[Records for locating described items]
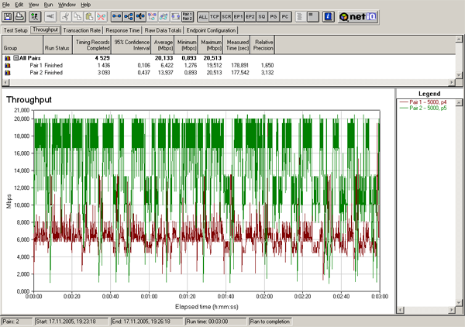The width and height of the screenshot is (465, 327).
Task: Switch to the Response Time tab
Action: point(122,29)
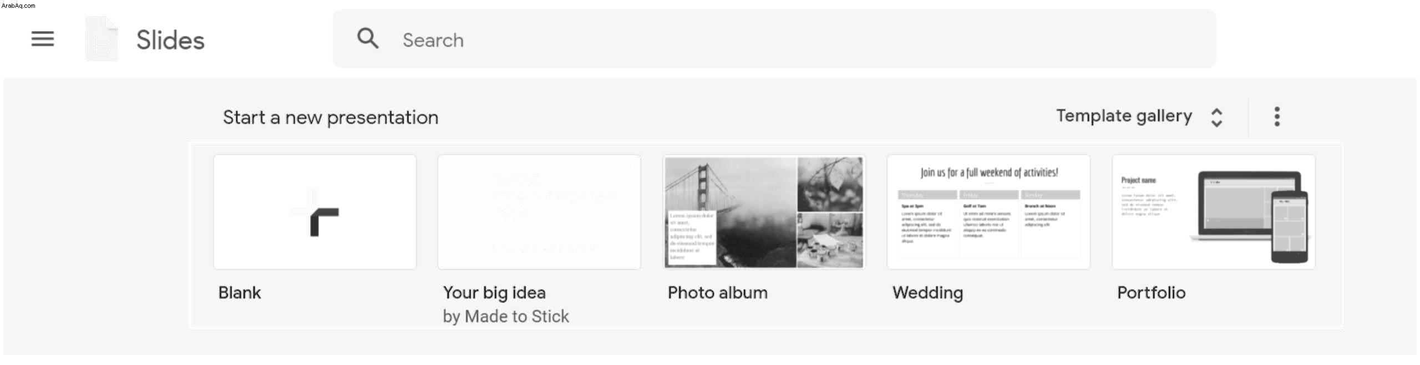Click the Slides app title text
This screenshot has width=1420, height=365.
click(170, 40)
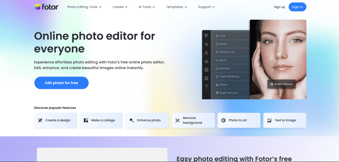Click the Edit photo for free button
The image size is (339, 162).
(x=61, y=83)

Problem to solve:
Reproduce every line of all the records above without any change, leaving out the pictures.

Task output:
The width and height of the screenshot is (465, 327).
Task: Switch to the Response Time tab
Action: point(122,29)
Click the Slides app title text
This screenshot has width=1420, height=365.
click(170, 40)
Click the Edit photo for free button
The image size is (339, 162).
(x=61, y=83)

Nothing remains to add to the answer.